Google BigQuery

Amperity Bridge for Google BigQuery is a first-class integration that enables bi-directional data access between Amperity and Google BigQuery without copying data or scheduling ETL workloads.

What is BigQuery Sharing?

BigQuery Sharing publishes and shares datasets between organizations. Create an exchange, and then invite organizations to publish or subscribe to data in the exchange.

Note

Review Connect Amperity Bridge to Google BigQuery for more information about prerequisites, requirements, and optional configurations for Google BigQuery.
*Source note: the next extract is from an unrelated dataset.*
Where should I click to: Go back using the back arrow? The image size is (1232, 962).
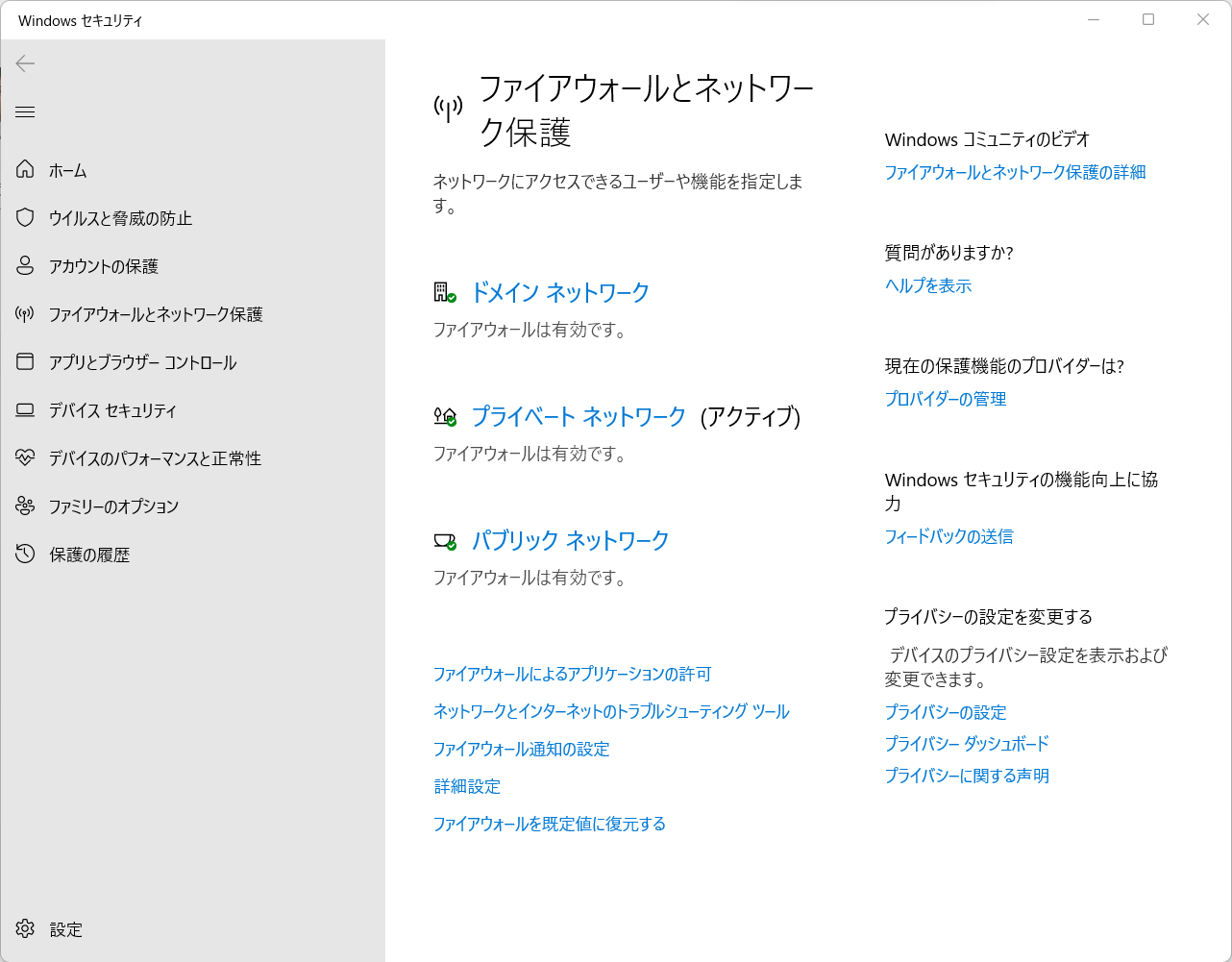tap(25, 63)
All configuration prerequisites must be completed before stepping through this workflow.

To add an inbound bridge

Step one.

On the Identity resolution page in Quick start, from the Add data source dropdown select Google BigQuery.

Add a data source.

This opens the Add bridge dialog box.

Add a bridge for a connection.

Add a name and description for the bridge or select an existing bridge, and then click Confirm.

Step two.

Add the share link that was copied from the Google BigQuery data exchange.

Amperity generates the subscriber link after the share link has been configured. The share link is a URL similar to:

https://console.cloud.google.com/bigquery/ \
analytics-hub/exchanges/projects/123456789012/ \
locations/<location>/dataExchanges/<exchange>/ \
listings/<listing>

Configure this identifier in Google BigQuery as the subscriber for the data listing.

Step three.

Use the Select tables dialog box to select any combination of schemas and tables to be connected to Amperity.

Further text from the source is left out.